Reading text
────────────────
I have begun many a sentences this week with this opener. It was been such an emotional week for me and I have shared it with family, friends, co-workers and strangers alike. You see, I am extremely grateful for this day. It was exactly 52 weeks ago today that Duc and I became a family (although if you are truly a technical person, we met on December 18th and our adoption was completed on December 19th, but for me, that Friday was it).
Words can not describe how grateful I am. Grateful for the opportunity to be his mother, grateful to the woman who gave birth to him, grateful to Vietnam and the orphanage that took care of him. Grateful.
Friday, December 18, 2008 Making it official at our Giving & Receiving Ceremony
Later at the hotel getting to know each other.
My post from last year:
We arrived last night. Our flight was delayed by over an hour because someone had a late connecting flight. I think Korean Air is the best airline in the world! No kidding–I watched 3 recent released Hollywood movies during the flight and slept the remaining, oh, 18 hours. I also slept last night after getting settled in.
But that isn’t why you are reading, you want baby news, right? Well, at 2:45 pm my life was forever changed. It was quite the experience. We are staying at a really nice resort and less than a mile turned off the road onto some rickety looking lane. We turned once or twice more and drove up to his orphanage. The road leading to his orphanage was very narrow and the road had lots of broken bricks and was very rough. The level of poverty here is unimaginable. It is truly heartbreaking, but that is a post for another time.
────────────────
Apply what you read
(a) In the adoption post, why was the flight delayed by over an hour? Answer in one to three sentences.
(b) Continue the adoption post after its last sentence.

Available data
────────────────
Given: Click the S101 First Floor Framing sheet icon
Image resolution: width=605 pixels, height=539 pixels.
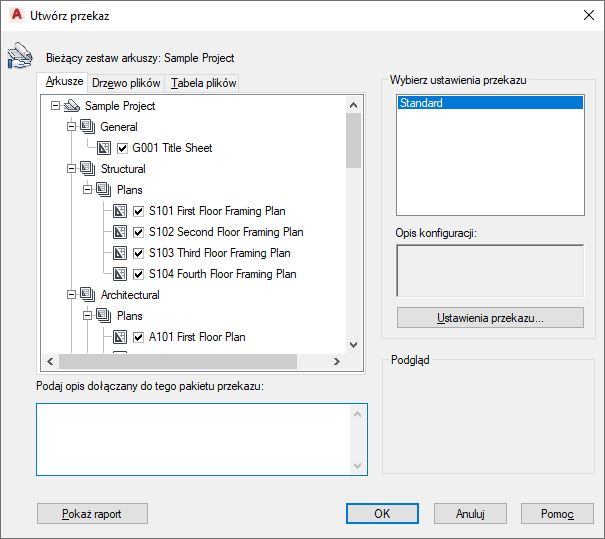Looking at the screenshot, I should 118,211.
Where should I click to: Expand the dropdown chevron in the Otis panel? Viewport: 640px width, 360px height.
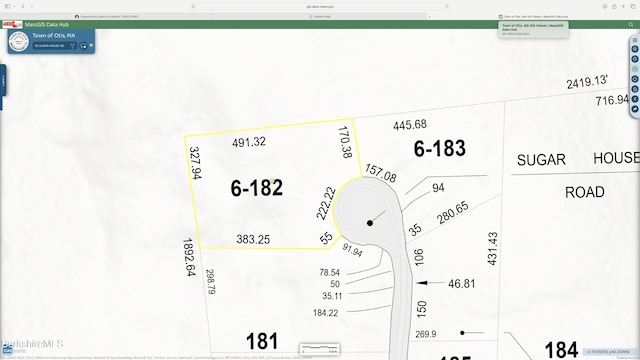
────────────────
Responses per task
(a) The flight was delayed because someone had a late connecting flight.

(b)
We arrived at the orphanage and the very first room we entered is the baby room and his crib was just a few down from the door. When I first found him he was kind of crying and looking upset. As soon as I picked him up everything changed. He put his hands on both sides of my face, patted my cheeks and began smiling and laughing. The moment could not have been more perfect. He is very bright, very alert. He LOVES to be held, loves to cuddle, loves to be tickled. He sits up really well and the nanny attempted to show off his crawling skills by taking the toy I had brought and tossing it 18-24 feet away. The little guy hustled right over to it and picked up his book again! He can push his butt in the air with his feet and hands on the ground. The nanny would show off his balance by standing him up, letting go, and catching him as he began to fall. He will be a little dare baby! He loves to be fake dropped–like a roller coaster. He is very quiet, but if you really get him tickled he will laugh. When the nannies would take him from me or when our guide took him for his passport photo he would reach for me and try to find me. Even when Oma was holding him he seemed to know that I was mama. I’d heard that they know that somehow and always thought it sounded silly, but I am beginning to think that they do indeed know.
It was a beautiful moment, a beautiful day. As I told my mom, he is heaven on earth.
This afternoon my mom and I had a few minutes together as Duc woke up slowly against my shoulder shaking the afternoon sleep off of him. She told me she had watched the local religious station most of the day and several verses stuck out to her. She had plenty of time to reflect on the last year and the miracle of it all. I still view Duc as my miracle child and as I reminded my mother that we were within one DAY of never knowing him. I cried. I can’t NOT cry when I think of how close we were.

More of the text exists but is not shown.